RAKYATKU.COM, INDIA - Seorang gadis berusia empat tahun di India, tewas setelah tenggorokannya diiris tali layang-layang berlapis kaca.
Gadis malang itu sedang berkendara dengan sepeda motor bersama ayahnya, ketika kecelakaan menimpanya.
Menurut laporan Times of India, mereka sedang melakukan perjalanan ke sebuah kuil di ibu kota New Delhi.
Dokter mengatakan bahwa setengah leher gadis itu dipotong oleh tali.
Kematiannya adalah insiden yang kedua di New Delhi, karena permainan layang-layang sedang populer di kota itu.
Orang-orang menggunakan tali berlapis logam atau kaca untuk mencoba dan memotong layang-layang dari langit.

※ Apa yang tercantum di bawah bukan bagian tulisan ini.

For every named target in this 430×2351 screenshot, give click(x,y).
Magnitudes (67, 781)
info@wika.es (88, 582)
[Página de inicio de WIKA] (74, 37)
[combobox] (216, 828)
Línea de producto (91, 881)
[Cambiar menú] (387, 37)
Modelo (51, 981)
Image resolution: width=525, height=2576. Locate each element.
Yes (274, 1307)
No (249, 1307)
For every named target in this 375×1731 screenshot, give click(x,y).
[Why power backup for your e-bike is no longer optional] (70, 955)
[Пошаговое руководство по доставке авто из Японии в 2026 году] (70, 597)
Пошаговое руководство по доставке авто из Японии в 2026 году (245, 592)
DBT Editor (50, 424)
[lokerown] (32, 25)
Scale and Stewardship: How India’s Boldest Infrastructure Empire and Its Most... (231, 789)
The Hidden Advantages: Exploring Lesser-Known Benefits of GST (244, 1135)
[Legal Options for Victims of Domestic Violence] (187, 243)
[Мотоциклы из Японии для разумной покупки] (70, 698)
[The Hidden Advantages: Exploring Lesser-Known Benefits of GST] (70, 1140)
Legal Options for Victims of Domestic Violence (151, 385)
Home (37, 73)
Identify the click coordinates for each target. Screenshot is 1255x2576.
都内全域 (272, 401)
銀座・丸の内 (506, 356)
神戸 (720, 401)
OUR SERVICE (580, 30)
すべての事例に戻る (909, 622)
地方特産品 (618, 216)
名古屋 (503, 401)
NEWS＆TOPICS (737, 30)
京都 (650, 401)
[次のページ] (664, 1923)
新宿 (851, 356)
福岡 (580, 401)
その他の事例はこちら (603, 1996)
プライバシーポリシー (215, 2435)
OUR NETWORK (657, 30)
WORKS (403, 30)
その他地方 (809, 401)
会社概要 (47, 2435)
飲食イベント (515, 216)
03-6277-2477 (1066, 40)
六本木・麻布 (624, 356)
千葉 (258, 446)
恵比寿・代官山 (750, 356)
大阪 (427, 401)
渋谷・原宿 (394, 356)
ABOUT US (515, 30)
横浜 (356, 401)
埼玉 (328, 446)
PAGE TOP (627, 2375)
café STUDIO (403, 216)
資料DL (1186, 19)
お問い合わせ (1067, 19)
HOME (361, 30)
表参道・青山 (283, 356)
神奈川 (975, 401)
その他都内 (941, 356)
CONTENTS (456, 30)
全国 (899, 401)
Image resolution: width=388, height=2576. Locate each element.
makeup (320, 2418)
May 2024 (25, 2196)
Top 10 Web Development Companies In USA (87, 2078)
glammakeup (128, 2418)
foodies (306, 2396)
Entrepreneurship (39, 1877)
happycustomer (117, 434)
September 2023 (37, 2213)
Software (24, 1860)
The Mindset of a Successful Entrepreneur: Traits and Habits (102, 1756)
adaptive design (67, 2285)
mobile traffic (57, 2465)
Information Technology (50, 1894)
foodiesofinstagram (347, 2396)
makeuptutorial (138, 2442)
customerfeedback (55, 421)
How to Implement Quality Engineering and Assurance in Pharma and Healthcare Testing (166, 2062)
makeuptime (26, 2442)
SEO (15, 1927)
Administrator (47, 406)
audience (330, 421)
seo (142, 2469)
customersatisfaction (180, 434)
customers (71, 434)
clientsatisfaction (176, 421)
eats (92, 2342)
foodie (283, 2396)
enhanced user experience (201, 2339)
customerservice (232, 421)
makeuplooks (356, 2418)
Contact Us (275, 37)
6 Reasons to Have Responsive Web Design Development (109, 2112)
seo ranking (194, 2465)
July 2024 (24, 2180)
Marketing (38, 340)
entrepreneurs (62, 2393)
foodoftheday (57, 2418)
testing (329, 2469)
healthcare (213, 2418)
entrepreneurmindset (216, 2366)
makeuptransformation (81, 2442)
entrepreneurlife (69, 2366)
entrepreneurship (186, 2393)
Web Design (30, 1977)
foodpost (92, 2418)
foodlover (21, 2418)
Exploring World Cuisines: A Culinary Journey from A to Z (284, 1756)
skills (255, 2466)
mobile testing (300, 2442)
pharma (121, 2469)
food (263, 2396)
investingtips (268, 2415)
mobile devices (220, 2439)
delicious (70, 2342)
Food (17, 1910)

Sepekan sebelumnya, seorang insinyur berusia 28 tahun meninggal, juga akibat tali layang-layang, saat dia mengendarai sepeda motor.
Insiden lainnya melibatkan seorang anak lelaki berusia tiga tahun. Dia dilaporkan tersengat listrik setelah tali layang-layangnya, yang diyakini basah dan dilapisi logam, bersentuhan dengan kabel listrik.
Tiga tahun lalu, pemerintah India mengeluarkan larangan pada produksi, penjualan dan penyimpanan tali layang-layang yang dimodifikasi.
Pemerintah mengatakan siapa pun yang tertangkap basah menghadapi hukuman lima tahun penjara dan denda 100.000 rupee.
Tetapi beberapa orang di dalam dan sekitar New Delhi terus menjual tali seperti itu, meskipun ada larangan.